Adem ile Havva'nın tevbesini anlatan metni lütfen son cümlesinden sonra sürdürün.

- Metin Bölümü
——————

Adem ile Havva yasak ağaçtan yedikten sonra yaptıklarına pişman olmuşlar ve nedametlerini Rablerine karşı şöyle dile getirmişlerdir; «Ey Rabbimiz, biz kendi nefsimize zulmettik. Senin enirini dinlemeyerek o ağaçtan yedik. Suçumuzu bağışla, bizi affet. Eğer sen bizi bağışlayıp, suçumuzu affetmezsen zarara uğrayanlardan olacağız.» Yüce Allah onların tevbesini kabul etmiş ve günahlarını bağışlamıştır. Bu konuda Bakara Sûresinin 37. âyetinde bilgi verilmiş' tir.

Bu âyet-i celile şuna delâlet etmektedir: Günah işleyenler günahlarından vazgeçerler, yaptıklarına tevbe-i istiğfar ederlerse Allah onların günahlarını affeder ve suçlarını bağışlar. Ancak günahlarından vazgeçmeyenlerin ve tevbe etmeyenlerin günahlarını affetmez. Allahü teâlâ şeytanı bunun için affetmemiştir. O, Allah'a isyan ettikten sonra tevbe etmemiş, günahında ısrar ederek mühlet istemiştir. Yüce Allah da ona istediğini vermiş, böylece isyana devam ederek ebedî azaba müstehak olmuştur. Fakat Adem ile Havva yaptıklarına pişman olmuşlar, Allahü teâlâ'ya yalvararak suçlarının bağışlanmasını istemişler ve yaptıklarına tevbe etmişlerdir. Allahü teâlâ da onların tevbesini kabul edip suçlarını bağışlamıştır.

24

«Allah: "Birbirinize düşman olarak inin. Sîz yeryüzünde bir müddet için yerleşip geçineceksiniz.»

25

«Orada yaşayacak, orada ölecek ve oradan dirilip çıkarılacaksınız" dedi.»

——————

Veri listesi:
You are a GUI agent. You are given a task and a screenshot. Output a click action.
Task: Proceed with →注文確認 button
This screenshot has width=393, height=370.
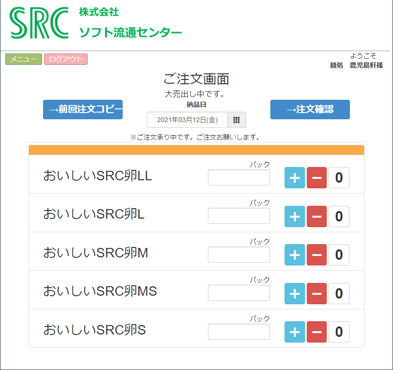point(310,109)
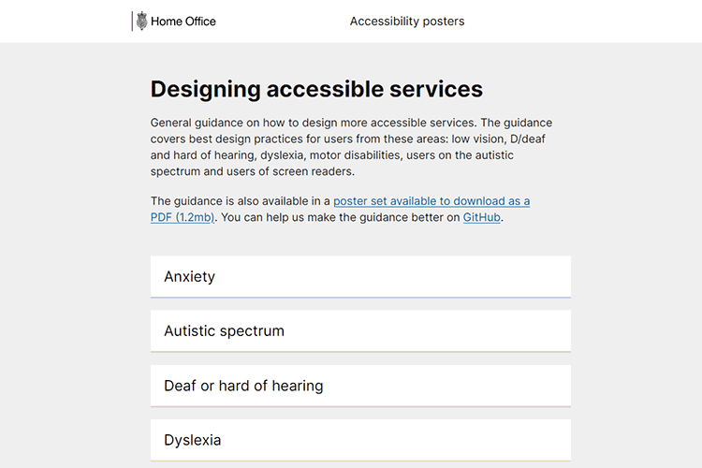Expand the Dyslexia section
Viewport: 702px width, 468px height.
coord(360,440)
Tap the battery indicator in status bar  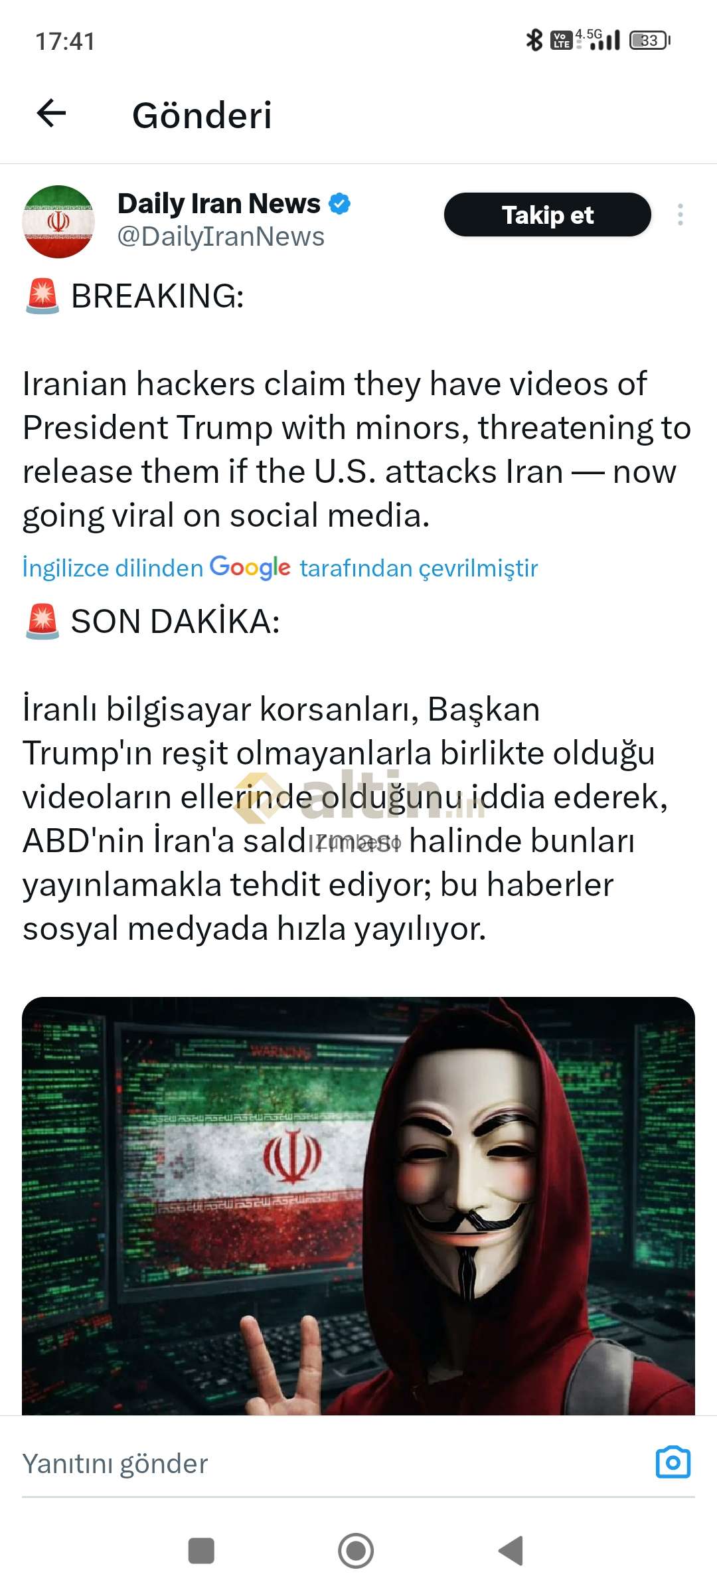650,41
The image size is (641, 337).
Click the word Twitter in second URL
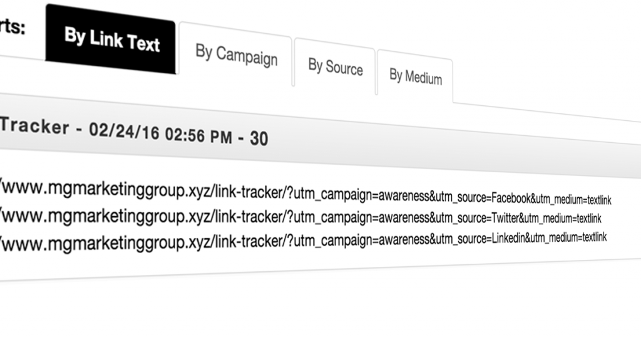tap(505, 218)
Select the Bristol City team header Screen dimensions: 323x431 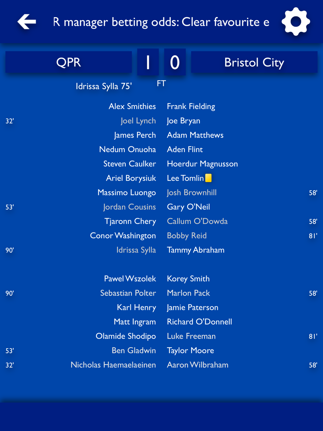(x=254, y=62)
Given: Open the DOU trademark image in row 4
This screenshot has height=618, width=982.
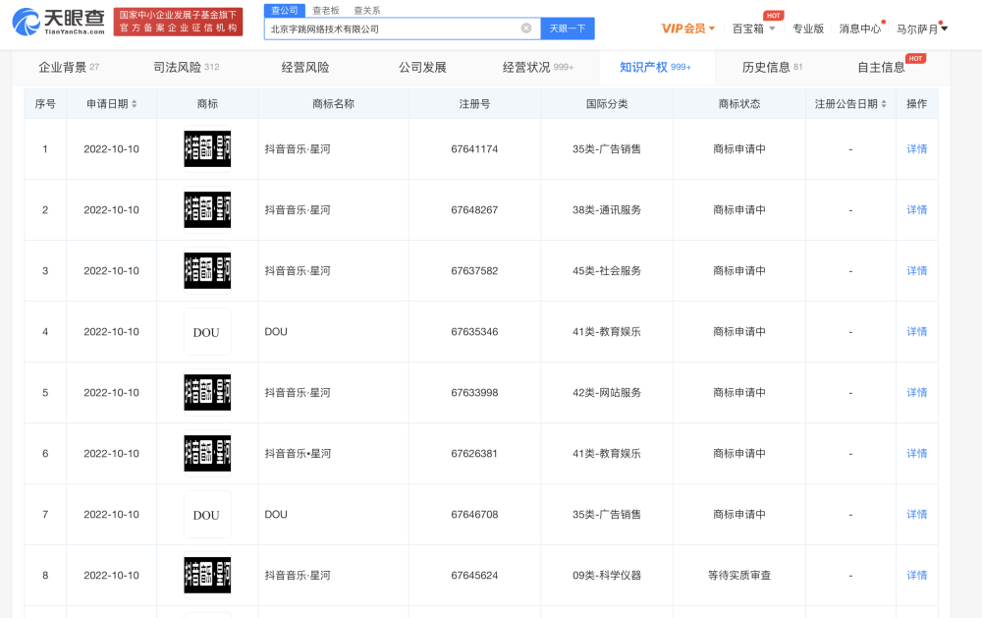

——————

- Alıştırma Yanıtı
Yüce Allah, Adem'e, Havva'ya ve şeytana birbirinize düşman olarak gökten yere inin demiştir. Adem ile Havva iblise, iblis de onlara düşmandır. Çünkü onları şaşırtan, Allah'a isyan ettiren ve cennet nimetlerinden mahrum, ettiren şeytandır. Allahü teâlâ da onları yaptıklarına binâen cennetten çıkarıp yeryüzüne indirmiştir. Yüce Allah bunu şöyle beyan ediyor: «Birbirinize düşman olarak inin. Siz yeryüzünde bir müddet için yerleşip geçineceksiniz. Orada yaşayacak, orada ölecek ve oradan dirilip çıkarılacaksınız.»

26

«Ey Ademogulları, ayıp yerlerinizi örtecek libasla, sizi süsleyecek elbiseler gönderdik. Takva örtüsü ise bunlardan daha hayırlıdır. Allah'ın bu âyetleri öğüt almanız içindir.»

Allahü teâlâ, kullarına bir lütuf olarak, ayıp yerlerini ve vücutlarını örtecek libaslar ve elbiseler göndermiştir. Ta ki, onlarla ayıp yerlerini örtsünler, ibadetlerini yapsınlar, Allah'a şükretsinler. Ademoğlu bütün mahlûkatın en şereflisidir. Bu bakımdan onun açık olması tabiatına aykırıdır. Takva örtüsü ise bunlardan daha hayırlıdır. Haya ve edep örtüsü elbette çok hayırlıdır. Haya ve edebi olmayanlar üryan gibidirler. Onlar en güzel elbiselerle örtünseler bile yine açık gibidirler. Çünkü insanı gizleyen takva, edep ve hayadır. Bunlardan yoksun olanlar çıplak gibidirler. Allahü teâlâ'nın bu âyetleri öğüt almanız içindir. Yüce Allah bunu şöyle beyan ediyor: -Ey Ademoğulları, ayıp yerlerinizi örtecek libasla, sizi süsleyecek elbiseler gönderdik. Takva örtüsü ise bunlardan daha hayırlıdır. Allah'ın bu âyetleri öğüt almanız içindir.»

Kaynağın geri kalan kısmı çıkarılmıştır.